_INSTRUCTIONS TO FOLLOW:_ Lay out all of the following items as a numbered list, leaving out any blank lines.

-=-=-=-=-

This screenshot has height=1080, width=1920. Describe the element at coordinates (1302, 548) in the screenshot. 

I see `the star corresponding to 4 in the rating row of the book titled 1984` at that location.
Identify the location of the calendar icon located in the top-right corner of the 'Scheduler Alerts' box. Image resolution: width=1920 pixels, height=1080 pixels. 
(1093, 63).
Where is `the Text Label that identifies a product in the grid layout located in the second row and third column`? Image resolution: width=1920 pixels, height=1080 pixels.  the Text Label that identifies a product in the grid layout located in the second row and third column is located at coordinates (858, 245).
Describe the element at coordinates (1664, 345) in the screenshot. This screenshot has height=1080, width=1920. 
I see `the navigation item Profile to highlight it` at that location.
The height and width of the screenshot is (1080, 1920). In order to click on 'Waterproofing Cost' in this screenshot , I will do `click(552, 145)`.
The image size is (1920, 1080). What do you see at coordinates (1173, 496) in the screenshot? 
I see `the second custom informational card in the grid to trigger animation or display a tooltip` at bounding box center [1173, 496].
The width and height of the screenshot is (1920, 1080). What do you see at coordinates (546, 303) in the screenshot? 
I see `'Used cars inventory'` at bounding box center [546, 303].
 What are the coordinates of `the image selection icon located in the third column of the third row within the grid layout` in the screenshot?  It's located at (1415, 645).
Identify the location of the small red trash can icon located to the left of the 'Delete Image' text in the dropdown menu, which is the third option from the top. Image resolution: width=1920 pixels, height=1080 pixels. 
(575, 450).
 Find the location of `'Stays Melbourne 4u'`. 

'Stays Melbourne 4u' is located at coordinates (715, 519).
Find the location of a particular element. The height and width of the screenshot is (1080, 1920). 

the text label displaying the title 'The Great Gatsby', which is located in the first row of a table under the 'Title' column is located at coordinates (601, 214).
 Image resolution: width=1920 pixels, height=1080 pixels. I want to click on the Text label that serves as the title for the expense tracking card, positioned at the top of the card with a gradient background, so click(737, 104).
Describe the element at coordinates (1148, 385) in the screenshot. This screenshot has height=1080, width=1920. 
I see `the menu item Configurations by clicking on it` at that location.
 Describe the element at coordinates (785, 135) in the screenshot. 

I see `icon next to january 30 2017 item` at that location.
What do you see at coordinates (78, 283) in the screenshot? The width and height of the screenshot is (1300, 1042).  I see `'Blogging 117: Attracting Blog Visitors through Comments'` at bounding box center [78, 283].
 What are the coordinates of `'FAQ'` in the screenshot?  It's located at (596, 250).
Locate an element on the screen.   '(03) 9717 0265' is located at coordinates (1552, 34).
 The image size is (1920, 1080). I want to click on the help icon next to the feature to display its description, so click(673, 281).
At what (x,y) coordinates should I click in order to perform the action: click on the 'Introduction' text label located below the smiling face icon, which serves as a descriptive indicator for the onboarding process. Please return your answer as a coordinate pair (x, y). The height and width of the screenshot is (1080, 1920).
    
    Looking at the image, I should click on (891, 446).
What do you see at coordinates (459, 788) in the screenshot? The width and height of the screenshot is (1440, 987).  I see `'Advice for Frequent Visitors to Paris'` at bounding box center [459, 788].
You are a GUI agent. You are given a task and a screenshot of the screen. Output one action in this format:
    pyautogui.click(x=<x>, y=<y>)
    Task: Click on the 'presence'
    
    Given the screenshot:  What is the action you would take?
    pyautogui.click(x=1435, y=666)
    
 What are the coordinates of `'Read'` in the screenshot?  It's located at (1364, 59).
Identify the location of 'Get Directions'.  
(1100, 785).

-=-=-=-=-

_COMPLETE RESPONSE:_
1. This screenshot has height=1080, width=1920. Describe the element at coordinates (1302, 548) in the screenshot. 
2. I see `the star corresponding to 4 in the rating row of the book titled 1984` at that location.
3. Identify the location of the calendar icon located in the top-right corner of the 'Scheduler Alerts' box. Image resolution: width=1920 pixels, height=1080 pixels. 
4. (1093, 63).
5. Where is `the Text Label that identifies a product in the grid layout located in the second row and third column`? Image resolution: width=1920 pixels, height=1080 pixels.  the Text Label that identifies a product in the grid layout located in the second row and third column is located at coordinates (858, 245).
6. Describe the element at coordinates (1664, 345) in the screenshot. This screenshot has height=1080, width=1920. 
7. I see `the navigation item Profile to highlight it` at that location.
8. The height and width of the screenshot is (1080, 1920). In order to click on 'Waterproofing Cost' in this screenshot , I will do `click(552, 145)`.
9. The image size is (1920, 1080). What do you see at coordinates (1173, 496) in the screenshot? 
10. I see `the second custom informational card in the grid to trigger animation or display a tooltip` at bounding box center [1173, 496].
11. The width and height of the screenshot is (1920, 1080). What do you see at coordinates (546, 303) in the screenshot? 
12. I see `'Used cars inventory'` at bounding box center [546, 303].
13.  What are the coordinates of `the image selection icon located in the third column of the third row within the grid layout` in the screenshot?  It's located at (1415, 645).
14. Identify the location of the small red trash can icon located to the left of the 'Delete Image' text in the dropdown menu, which is the third option from the top. Image resolution: width=1920 pixels, height=1080 pixels. 
15. (575, 450).
16.  Find the location of `'Stays Melbourne 4u'`. 
17. 'Stays Melbourne 4u' is located at coordinates (715, 519).
18. Find the location of a particular element. The height and width of the screenshot is (1080, 1920). 
19. the text label displaying the title 'The Great Gatsby', which is located in the first row of a table under the 'Title' column is located at coordinates (601, 214).
20.  Image resolution: width=1920 pixels, height=1080 pixels. I want to click on the Text label that serves as the title for the expense tracking card, positioned at the top of the card with a gradient background, so click(737, 104).
21. Describe the element at coordinates (1148, 385) in the screenshot. This screenshot has height=1080, width=1920. 
22. I see `the menu item Configurations by clicking on it` at that location.
23.  Describe the element at coordinates (785, 135) in the screenshot. 
24. I see `icon next to january 30 2017 item` at that location.
25. What do you see at coordinates (78, 283) in the screenshot? The width and height of the screenshot is (1300, 1042).  I see `'Blogging 117: Attracting Blog Visitors through Comments'` at bounding box center [78, 283].
26.  What are the coordinates of `'FAQ'` in the screenshot?  It's located at (596, 250).
27. Locate an element on the screen.   '(03) 9717 0265' is located at coordinates (1552, 34).
28.  The image size is (1920, 1080). I want to click on the help icon next to the feature to display its description, so click(673, 281).
29. At what (x,y) coordinates should I click in order to perform the action: click on the 'Introduction' text label located below the smiling face icon, which serves as a descriptive indicator for the onboarding process. Please return your answer as a coordinate pair (x, y). The height and width of the screenshot is (1080, 1920).
30.     Looking at the image, I should click on (891, 446).
31. What do you see at coordinates (459, 788) in the screenshot? The width and height of the screenshot is (1440, 987).  I see `'Advice for Frequent Visitors to Paris'` at bounding box center [459, 788].
32. You are a GUI agent. You are given a task and a screenshot of the screen. Output one action in this format:
33.     pyautogui.click(x=<x>, y=<y>)
34.     Task: Click on the 'presence'
35.     Given the screenshot:  What is the action you would take?
36.     pyautogui.click(x=1435, y=666)
37.  What are the coordinates of `'Read'` in the screenshot?  It's located at (1364, 59).
38. Identify the location of 'Get Directions'.  
39. (1100, 785).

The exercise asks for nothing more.